#### [ACTION ITEM]
In the material below, the line holding "At what coordinates" and every line after it should be reproduced exactly, please, with pictures omitted.

---------- DATA SHOWN

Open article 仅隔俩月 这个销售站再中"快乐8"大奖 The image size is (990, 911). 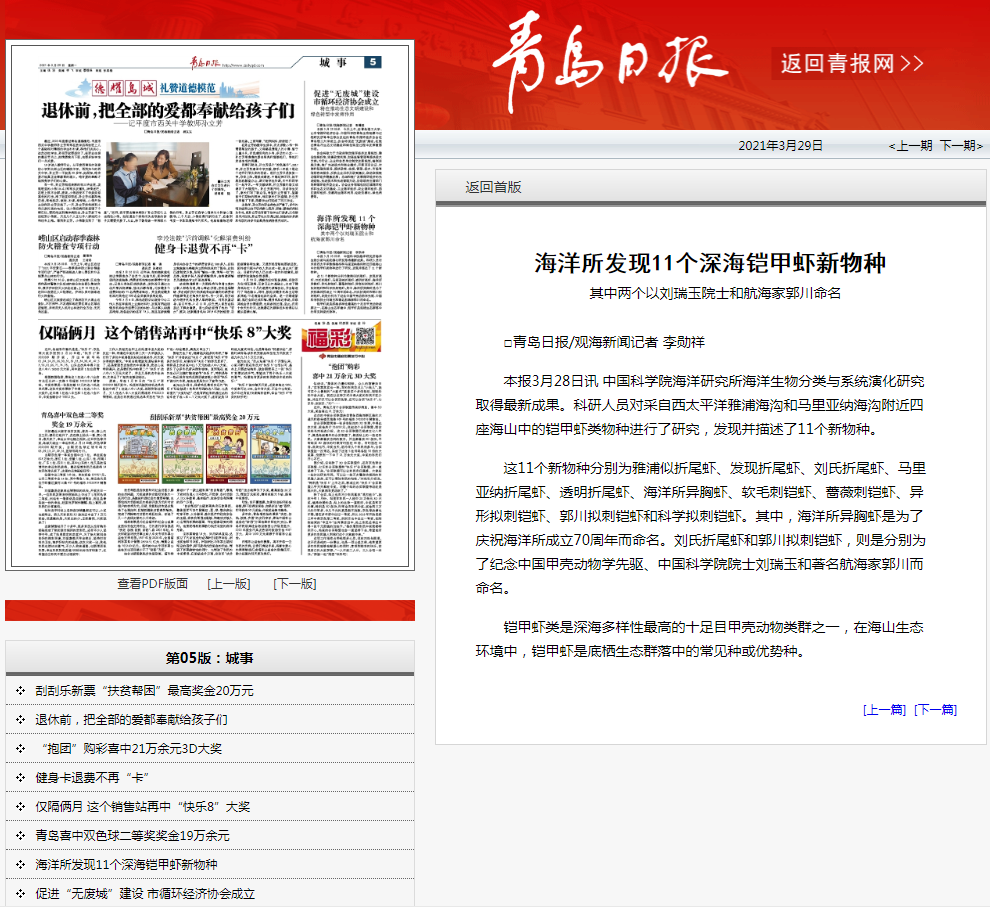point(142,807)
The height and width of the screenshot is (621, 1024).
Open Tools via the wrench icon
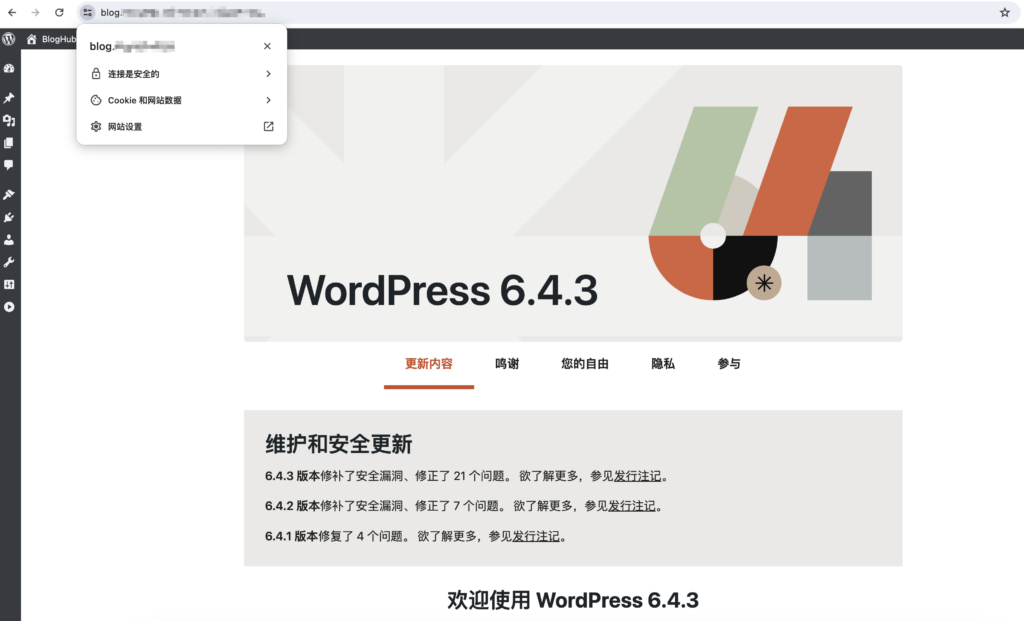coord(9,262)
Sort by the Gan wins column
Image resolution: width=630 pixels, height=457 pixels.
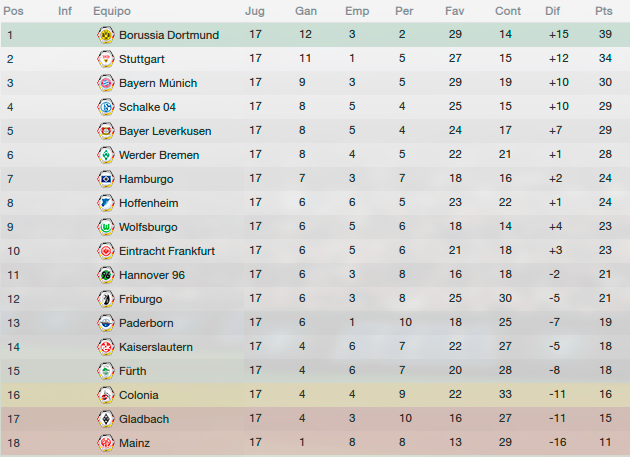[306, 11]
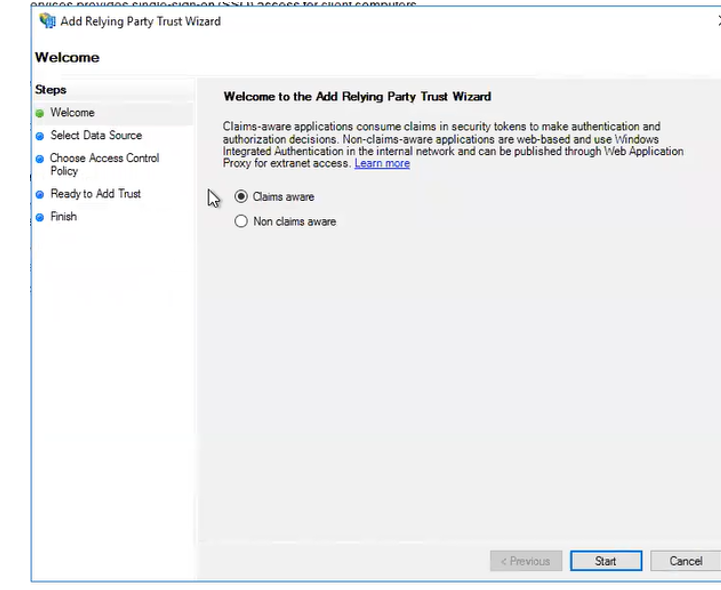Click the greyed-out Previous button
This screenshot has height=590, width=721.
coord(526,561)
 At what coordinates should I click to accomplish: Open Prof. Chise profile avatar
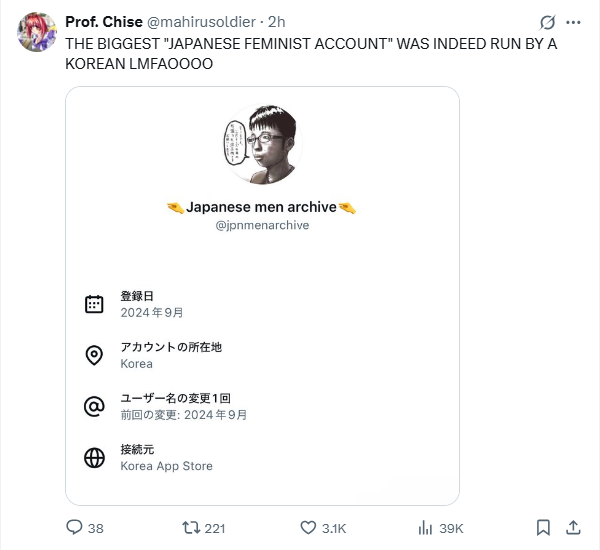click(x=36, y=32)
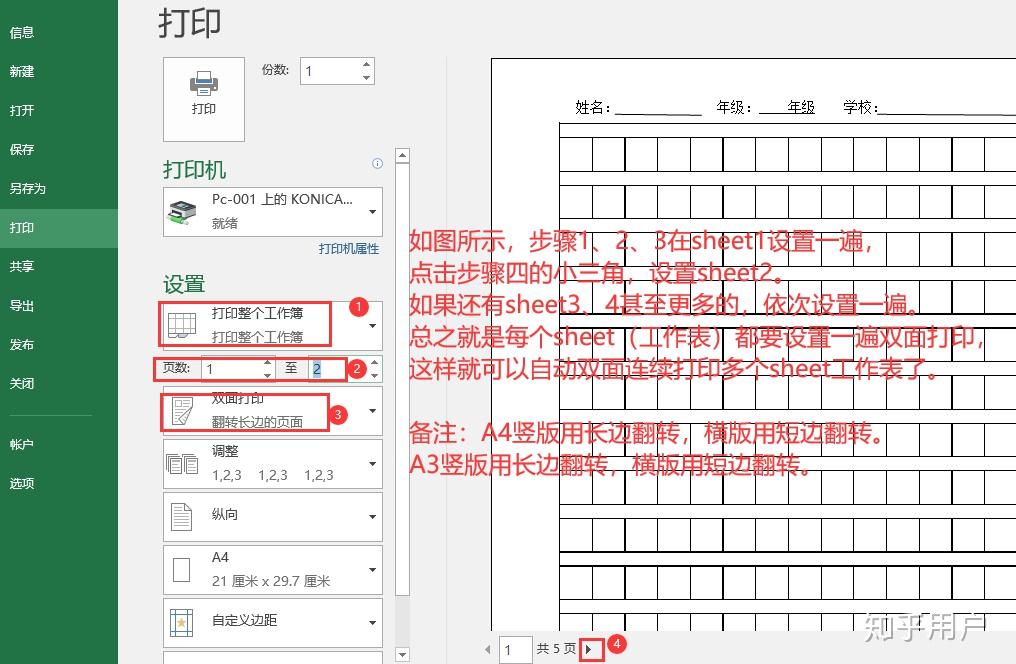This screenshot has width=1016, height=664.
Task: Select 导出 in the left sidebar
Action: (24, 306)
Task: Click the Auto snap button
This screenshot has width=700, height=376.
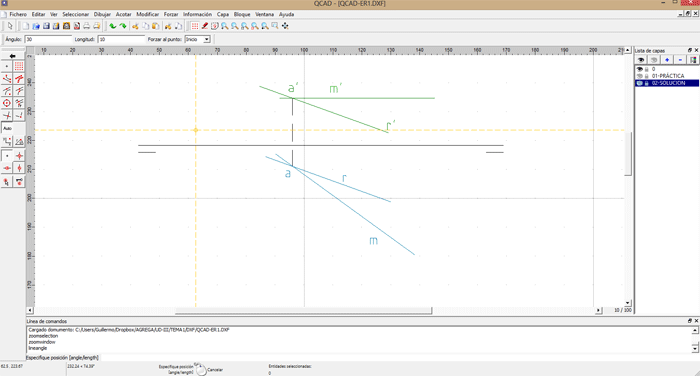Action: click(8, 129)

--------------------

#### [ANSWER SECTION]
 At what coordinates should I click to accomplish: Open Prof. Chise profile avatar
click(x=36, y=32)
This screenshot has width=1016, height=664.
Task: Select 导出 in the left sidebar
Action: (24, 306)
Task: Click the Auto snap button
This screenshot has width=700, height=376.
Action: click(8, 129)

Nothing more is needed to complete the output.